___ Supplied text
Chrysalis brings content distribution to BitTorrent


Chrysalis brings content distribution to BitTorrent

Posted: 12 May 2011 06:33 PM PDT

BitTorrent launched its next-generation torrent client in a public beta today, offering people a unique system for not just sharing content via torrents but also for socializing the experience and turning the tool into one with deep content discovery hooks. BitTorrent 8 beta (download) contains one enormous change from the alpha that launched in March: personal content channels, which streamline the torrent creation and sharing process to allow you to share high-quality versions of your homemade videos, audio, and photos with friends.

BitTorrent 8 beta provides new ways to discover legally shared files, including from popular sources like the TED lectures.

(Credit: BitTorrent)

As announced at CES 2011, the implementation is unique to BitTorrent, and an integral part of its push to emphasize the use of the torrent protocol for legally shared files. BitTorrent currently has more than 100 million active users spread across BitTorrent, uTorrent, and uTorrent for Mac, BitTorrent Chief Strategist Shahi Ghanem said during an interview at BitTorrent's San Francisco office. He also said the company holds 80 percent of the torrenting market.

The new channels feature benefits from leveraging current file-sharing link-distribution techniques as used in YouSendIt to share both the torrent program and the torrent itself. It also removes the requirement that videos be compressed before being posted to public Web sites, while providing a more controlled environment to share personal files privately. "We're doing the inverse of cloud storage. It's cloud storage, but it's distributed cloud storage," Ghanem said when explaining how BitTorrent channel users will share files in the channels they subscribe to.

To ensure that a channel retains its health, which is a way of saying that it always has a minimum number of people seeding the files, Ghanem said BitTorrent will guarantee the minimum number of active seeds. Said BitTorrent lead engineer Thomas Ramplelberg, "We expect the content to be fast-distributed and short-lived on our servers." He also said that while the company had yet to figure out how many seeds would equal the minimum number, the current number was around seven.

How it works
Click the arrow link in the upper-right corner, just below the Options menu, to create a channel. You then customize the channel, including choosing a channel avatar that will appear in the channel bar above the main interface; add files to upload; invite others via e-mail, Facebook, or Twitter to the channel; and publicly leave messages for and respond to channel subscribers.

BitTorrent 8 beta also includes a new personal channel feature for sharing personal files among a small network of friends or a large network of colleagues.

(Credit: BitTorrent)
______
___ Recorded data
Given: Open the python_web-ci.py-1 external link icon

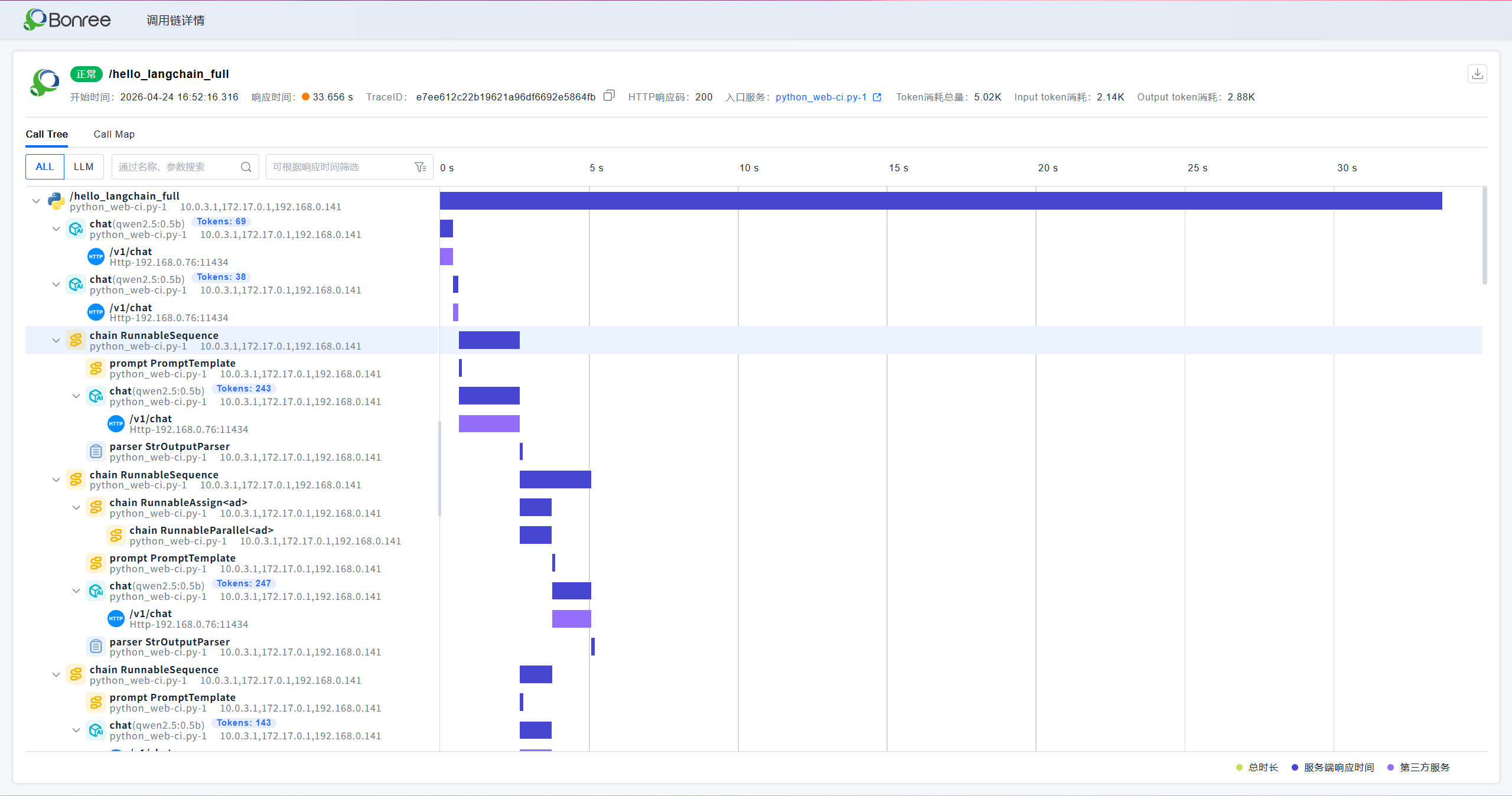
______
*To do:*
According to the BitTorrent 8 beta article, what share of the torrenting market does the company hold? The listing was drawn from a separate source.

*The answer:*
80 percent.